**What you should do**:
Copy all of the records below word for word.
══════
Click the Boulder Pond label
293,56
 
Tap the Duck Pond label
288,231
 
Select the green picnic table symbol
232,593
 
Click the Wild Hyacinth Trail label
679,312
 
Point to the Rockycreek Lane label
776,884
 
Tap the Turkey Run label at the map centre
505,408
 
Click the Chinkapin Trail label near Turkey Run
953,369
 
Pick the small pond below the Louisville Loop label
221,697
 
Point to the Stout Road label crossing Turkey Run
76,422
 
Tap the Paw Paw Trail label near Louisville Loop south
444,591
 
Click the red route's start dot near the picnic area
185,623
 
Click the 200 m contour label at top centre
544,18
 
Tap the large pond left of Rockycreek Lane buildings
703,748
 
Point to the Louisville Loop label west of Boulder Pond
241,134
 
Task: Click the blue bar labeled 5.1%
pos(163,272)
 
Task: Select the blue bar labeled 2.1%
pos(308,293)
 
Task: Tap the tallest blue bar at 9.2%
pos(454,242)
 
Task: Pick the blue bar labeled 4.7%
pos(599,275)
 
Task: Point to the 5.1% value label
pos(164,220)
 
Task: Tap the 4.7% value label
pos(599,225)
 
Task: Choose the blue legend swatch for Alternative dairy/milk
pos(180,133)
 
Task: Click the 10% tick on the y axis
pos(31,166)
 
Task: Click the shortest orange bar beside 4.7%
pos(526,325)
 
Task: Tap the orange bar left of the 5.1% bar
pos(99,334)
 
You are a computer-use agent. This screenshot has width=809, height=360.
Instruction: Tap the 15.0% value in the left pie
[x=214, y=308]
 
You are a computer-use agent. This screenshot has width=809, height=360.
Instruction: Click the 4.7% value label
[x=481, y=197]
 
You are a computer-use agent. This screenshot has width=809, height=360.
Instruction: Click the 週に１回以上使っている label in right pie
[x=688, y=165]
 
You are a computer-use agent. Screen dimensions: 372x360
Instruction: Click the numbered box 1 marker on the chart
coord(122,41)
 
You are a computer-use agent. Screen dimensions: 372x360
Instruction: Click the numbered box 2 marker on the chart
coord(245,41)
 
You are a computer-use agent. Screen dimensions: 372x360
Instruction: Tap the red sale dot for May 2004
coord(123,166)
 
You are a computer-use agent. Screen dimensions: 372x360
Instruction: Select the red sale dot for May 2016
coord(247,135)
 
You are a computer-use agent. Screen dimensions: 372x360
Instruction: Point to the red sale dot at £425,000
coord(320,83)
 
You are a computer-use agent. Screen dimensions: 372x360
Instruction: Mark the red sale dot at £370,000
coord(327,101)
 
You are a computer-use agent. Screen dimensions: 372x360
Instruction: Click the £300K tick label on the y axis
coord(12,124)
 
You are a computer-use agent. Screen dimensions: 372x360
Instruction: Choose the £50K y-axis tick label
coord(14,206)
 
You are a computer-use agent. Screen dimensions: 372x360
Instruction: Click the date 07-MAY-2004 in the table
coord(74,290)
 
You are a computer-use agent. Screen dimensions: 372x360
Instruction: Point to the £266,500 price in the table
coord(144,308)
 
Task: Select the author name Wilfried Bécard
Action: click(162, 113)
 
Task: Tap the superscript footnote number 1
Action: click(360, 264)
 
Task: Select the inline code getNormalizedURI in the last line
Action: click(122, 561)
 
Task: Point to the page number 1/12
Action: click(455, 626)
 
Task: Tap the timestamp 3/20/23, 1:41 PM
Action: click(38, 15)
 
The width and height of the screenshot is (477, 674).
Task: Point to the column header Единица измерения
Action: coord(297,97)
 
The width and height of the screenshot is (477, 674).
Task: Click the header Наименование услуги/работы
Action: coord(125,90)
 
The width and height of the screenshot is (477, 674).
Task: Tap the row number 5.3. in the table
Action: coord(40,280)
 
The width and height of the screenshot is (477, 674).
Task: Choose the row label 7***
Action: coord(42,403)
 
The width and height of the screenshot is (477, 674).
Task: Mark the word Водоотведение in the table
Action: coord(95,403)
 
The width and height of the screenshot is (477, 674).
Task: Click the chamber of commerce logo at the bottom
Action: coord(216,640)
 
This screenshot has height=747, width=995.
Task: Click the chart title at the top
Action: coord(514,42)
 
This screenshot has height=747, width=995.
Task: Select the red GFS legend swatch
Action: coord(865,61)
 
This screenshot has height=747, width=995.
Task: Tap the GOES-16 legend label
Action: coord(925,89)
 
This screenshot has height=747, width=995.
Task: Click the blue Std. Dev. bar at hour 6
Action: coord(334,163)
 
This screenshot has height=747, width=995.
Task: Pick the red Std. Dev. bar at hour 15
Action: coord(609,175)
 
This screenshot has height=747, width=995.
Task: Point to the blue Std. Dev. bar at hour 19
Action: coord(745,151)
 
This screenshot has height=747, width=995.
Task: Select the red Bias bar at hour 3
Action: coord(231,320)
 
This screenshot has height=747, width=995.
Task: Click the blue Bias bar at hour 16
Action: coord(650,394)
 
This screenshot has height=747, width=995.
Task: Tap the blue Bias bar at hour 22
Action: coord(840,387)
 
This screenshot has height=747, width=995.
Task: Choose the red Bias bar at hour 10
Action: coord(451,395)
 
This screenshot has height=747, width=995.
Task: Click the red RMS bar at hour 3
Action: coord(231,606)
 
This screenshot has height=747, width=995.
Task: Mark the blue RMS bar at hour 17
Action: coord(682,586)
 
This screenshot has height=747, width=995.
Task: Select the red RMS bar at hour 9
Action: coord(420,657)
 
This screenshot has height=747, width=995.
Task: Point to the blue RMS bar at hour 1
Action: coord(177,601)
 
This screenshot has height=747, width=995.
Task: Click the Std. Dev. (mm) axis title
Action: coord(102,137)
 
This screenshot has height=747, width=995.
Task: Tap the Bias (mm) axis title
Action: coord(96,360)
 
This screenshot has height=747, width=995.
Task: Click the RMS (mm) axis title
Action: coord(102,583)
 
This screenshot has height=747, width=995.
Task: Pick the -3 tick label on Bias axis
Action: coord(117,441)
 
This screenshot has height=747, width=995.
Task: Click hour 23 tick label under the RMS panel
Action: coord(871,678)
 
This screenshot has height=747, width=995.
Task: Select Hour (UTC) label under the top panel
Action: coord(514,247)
══════
**The solution**:
Click the Boulder Pond label
293,56
 
Tap the Duck Pond label
288,231
 
Select the green picnic table symbol
232,593
 
Click the Wild Hyacinth Trail label
679,312
 
Point to the Rockycreek Lane label
776,884
 
Tap the Turkey Run label at the map centre
505,408
 
Click the Chinkapin Trail label near Turkey Run
953,369
 
Pick the small pond below the Louisville Loop label
221,697
 
Point to the Stout Road label crossing Turkey Run
76,422
 
Tap the Paw Paw Trail label near Louisville Loop south
444,591
 
Click the red route's start dot near the picnic area
185,623
 
Click the 200 m contour label at top centre
544,18
 
Tap the large pond left of Rockycreek Lane buildings
703,748
 
Point to the Louisville Loop label west of Boulder Pond
241,134
 
Task: Click the blue bar labeled 5.1%
pos(163,272)
 
Task: Select the blue bar labeled 2.1%
pos(308,293)
 
Task: Tap the tallest blue bar at 9.2%
pos(454,242)
 
Task: Pick the blue bar labeled 4.7%
pos(599,275)
 
Task: Point to the 5.1% value label
pos(164,220)
 
Task: Tap the 4.7% value label
pos(599,225)
 
Task: Choose the blue legend swatch for Alternative dairy/milk
pos(180,133)
 
Task: Click the 10% tick on the y axis
pos(31,166)
 
Task: Click the shortest orange bar beside 4.7%
pos(526,325)
 
Task: Tap the orange bar left of the 5.1% bar
pos(99,334)
 
You are a computer-use agent. This screenshot has width=809, height=360.
Instruction: Tap the 15.0% value in the left pie
[x=214, y=308]
 
You are a computer-use agent. This screenshot has width=809, height=360.
Instruction: Click the 4.7% value label
[x=481, y=197]
 
You are a computer-use agent. This screenshot has width=809, height=360.
Instruction: Click the 週に１回以上使っている label in right pie
[x=688, y=165]
 
You are a computer-use agent. Screen dimensions: 372x360
Instruction: Click the numbered box 1 marker on the chart
coord(122,41)
 
You are a computer-use agent. Screen dimensions: 372x360
Instruction: Click the numbered box 2 marker on the chart
coord(245,41)
 
You are a computer-use agent. Screen dimensions: 372x360
Instruction: Tap the red sale dot for May 2004
coord(123,166)
 
You are a computer-use agent. Screen dimensions: 372x360
Instruction: Select the red sale dot for May 2016
coord(247,135)
 
You are a computer-use agent. Screen dimensions: 372x360
Instruction: Point to the red sale dot at £425,000
coord(320,83)
 
You are a computer-use agent. Screen dimensions: 372x360
Instruction: Mark the red sale dot at £370,000
coord(327,101)
 
You are a computer-use agent. Screen dimensions: 372x360
Instruction: Click the £300K tick label on the y axis
coord(12,124)
 
You are a computer-use agent. Screen dimensions: 372x360
Instruction: Choose the £50K y-axis tick label
coord(14,206)
 
You are a computer-use agent. Screen dimensions: 372x360
Instruction: Click the date 07-MAY-2004 in the table
coord(74,290)
 
You are a computer-use agent. Screen dimensions: 372x360
Instruction: Point to the £266,500 price in the table
coord(144,308)
 
Task: Select the author name Wilfried Bécard
Action: click(162, 113)
 
Task: Tap the superscript footnote number 1
Action: click(360, 264)
 
Task: Select the inline code getNormalizedURI in the last line
Action: click(122, 561)
 
Task: Point to the page number 1/12
Action: click(455, 626)
 
Task: Tap the timestamp 3/20/23, 1:41 PM
Action: click(38, 15)
 
The width and height of the screenshot is (477, 674).
Task: Point to the column header Единица измерения
Action: coord(297,97)
 
The width and height of the screenshot is (477, 674).
Task: Click the header Наименование услуги/работы
Action: coord(125,90)
 
The width and height of the screenshot is (477, 674).
Task: Tap the row number 5.3. in the table
Action: coord(40,280)
 
The width and height of the screenshot is (477, 674).
Task: Choose the row label 7***
Action: coord(42,403)
 
The width and height of the screenshot is (477, 674).
Task: Mark the word Водоотведение in the table
Action: coord(95,403)
 
The width and height of the screenshot is (477, 674).
Task: Click the chamber of commerce logo at the bottom
Action: coord(216,640)
 
This screenshot has height=747, width=995.
Task: Click the chart title at the top
Action: coord(514,42)
 
This screenshot has height=747, width=995.
Task: Select the red GFS legend swatch
Action: coord(865,61)
 
This screenshot has height=747, width=995.
Task: Tap the GOES-16 legend label
Action: coord(925,89)
 
This screenshot has height=747, width=995.
Task: Click the blue Std. Dev. bar at hour 6
Action: coord(334,163)
 
This screenshot has height=747, width=995.
Task: Pick the red Std. Dev. bar at hour 15
Action: coord(609,175)
 
This screenshot has height=747, width=995.
Task: Point to the blue Std. Dev. bar at hour 19
Action: coord(745,151)
 
This screenshot has height=747, width=995.
Task: Select the red Bias bar at hour 3
Action: coord(231,320)
 
This screenshot has height=747, width=995.
Task: Click the blue Bias bar at hour 16
Action: coord(650,394)
 
This screenshot has height=747, width=995.
Task: Tap the blue Bias bar at hour 22
Action: coord(840,387)
 
This screenshot has height=747, width=995.
Task: Choose the red Bias bar at hour 10
Action: coord(451,395)
 
This screenshot has height=747, width=995.
Task: Click the red RMS bar at hour 3
Action: coord(231,606)
 
This screenshot has height=747, width=995.
Task: Mark the blue RMS bar at hour 17
Action: coord(682,586)
 
This screenshot has height=747, width=995.
Task: Select the red RMS bar at hour 9
Action: coord(420,657)
 
This screenshot has height=747, width=995.
Task: Point to the blue RMS bar at hour 1
Action: coord(177,601)
 
This screenshot has height=747, width=995.
Task: Click the Std. Dev. (mm) axis title
Action: coord(102,137)
 
This screenshot has height=747, width=995.
Task: Tap the Bias (mm) axis title
Action: coord(96,360)
 
This screenshot has height=747, width=995.
Task: Click the RMS (mm) axis title
Action: coord(102,583)
 
This screenshot has height=747, width=995.
Task: Pick the -3 tick label on Bias axis
Action: coord(117,441)
 
This screenshot has height=747, width=995.
Task: Click hour 23 tick label under the RMS panel
Action: coord(871,678)
 
This screenshot has height=747, width=995.
Task: Select Hour (UTC) label under the top panel
Action: coord(514,247)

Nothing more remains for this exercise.